The U.S. Court of Appeals for the Fifth Circuit ruled that Texas’ law against dismemberment abortions is unconstitutional.
According to documents filed yesterday, the court found that Senate Bill 8, which outlawed abortions by dismemberment, placed an undue burden on women seeking abortions by requiring providers to perform the act while the child is still inside the uterus instead of on the way out.
Dismemberment abortions, also called dilation and evacuation or D&E abortions, sever the fetal tissue as the body leaves the womb. By outlawing such abortions except in cases of emergency, SB 8 essentially required abortion providers to abort the child in the womb before removal. The state proposed three alternatives to dismemberment to achieve “fetal demise in utero”: injecting digoxin into the child or amniotic fluid, injecting potassium chloride directly into the child’s heart, or cutting the umbilical cord. The court ruled these processes to be an “invasive” and “extra, otherwise unnecessary procedure” that placed an undue burden on women seeking abortions.
“Because fetal tissue separates as a physician removes it from the uterus during the D&E procedure, SB 8 prohibits such abortions unless the physician first ensures fetal demise in utero—an invasive, additional step that is not part of the D&E procedure,” the ruling reads.
“[SB 8] thus requires an abortion provider performing a D&E to carry out an extra, otherwise unnecessary procedure in the woman’s body to bring about fetal demise.”
The challenge to the law, defended in court by Texas Attorney General Ken Paxton as well as the criminal district attorneys for Tarrant and McLennan Counties, came from various abortion providers and physicians including branches of Planned Parenthood and Whole Woman’s Health.
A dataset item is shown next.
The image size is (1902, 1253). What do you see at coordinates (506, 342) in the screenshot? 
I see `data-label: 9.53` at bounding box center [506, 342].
As summarized in the ruling, Paxton and the defendants argued that aborting the child within the womb does not constitute an obstacle to abortion.
“[The state] responds that the Act does not impermissibly restrict abortion access because there are procedures that cause fetal death in utero that must be used in addition to D&E to ensure an SB 8-compliant abortion,” the ruling reads.
“The State insists that SB 8 does not constitute an undue burden because several ‘alternative methods’ of causing fetal demise are available and safe.”
In response, the court observed that “fetal-demise procedures are not, by definition, alternative procedures because a patient who endures such a procedure must still undergo the entirety of a standard D&E.”
The majority opinion holds that the language of SB 8, though graphic, fairly describes the process of D&E abortions and notes that they are the most common method of abortion in Texas and the nation after the first 15 weeks of pregnancy.
Justice Don Willett dissented and will file a dissenting opinion.
SB 8 was authored by Senator Charles Schwertner (R-Georgetown), an orthopedic surgeon and former member of the Texas House, and Sens. Donna Campbell (R-New Braunfels), Lois Kolkhorst (R-Brenham), Jane Nelson (R-Fort Worth), and Charles Perry (R-Lubbock) also co-authored the bill.